═══ DATA FOR ANALYSIS
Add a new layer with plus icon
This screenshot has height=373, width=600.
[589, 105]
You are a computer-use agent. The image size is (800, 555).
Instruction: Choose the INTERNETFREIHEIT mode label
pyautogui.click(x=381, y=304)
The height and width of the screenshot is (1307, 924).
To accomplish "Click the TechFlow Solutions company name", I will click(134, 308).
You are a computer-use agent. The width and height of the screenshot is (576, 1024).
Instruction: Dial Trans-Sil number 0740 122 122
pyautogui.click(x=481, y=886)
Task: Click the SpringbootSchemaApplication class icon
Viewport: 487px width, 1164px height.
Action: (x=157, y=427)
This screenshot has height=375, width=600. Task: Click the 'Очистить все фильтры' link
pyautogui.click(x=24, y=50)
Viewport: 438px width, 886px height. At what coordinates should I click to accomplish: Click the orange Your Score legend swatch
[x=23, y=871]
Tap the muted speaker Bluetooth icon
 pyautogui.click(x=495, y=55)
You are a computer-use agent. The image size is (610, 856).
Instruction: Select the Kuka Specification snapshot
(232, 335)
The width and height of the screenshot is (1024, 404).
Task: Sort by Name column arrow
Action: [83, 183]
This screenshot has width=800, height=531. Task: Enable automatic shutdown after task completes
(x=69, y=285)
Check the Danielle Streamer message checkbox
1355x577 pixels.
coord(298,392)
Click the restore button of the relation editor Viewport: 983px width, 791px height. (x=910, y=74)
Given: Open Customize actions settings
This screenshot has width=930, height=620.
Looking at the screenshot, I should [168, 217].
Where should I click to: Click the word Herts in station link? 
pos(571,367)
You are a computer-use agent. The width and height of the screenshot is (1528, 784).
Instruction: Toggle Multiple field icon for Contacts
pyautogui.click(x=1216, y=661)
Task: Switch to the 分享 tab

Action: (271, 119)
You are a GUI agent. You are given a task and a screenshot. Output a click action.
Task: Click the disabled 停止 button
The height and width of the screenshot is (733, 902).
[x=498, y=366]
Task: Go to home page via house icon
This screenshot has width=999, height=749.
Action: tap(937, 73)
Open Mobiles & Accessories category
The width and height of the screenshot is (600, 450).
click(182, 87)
══════
> **INSTRUCTIONS FOR THE TASK**
If a line above holds the string "size", copy it out.

> **RESPONSE TO THE EXERCISE**
You are a computer-use agent. The image size is (800, 555).
You are a computer-use agent. The image size is (610, 856).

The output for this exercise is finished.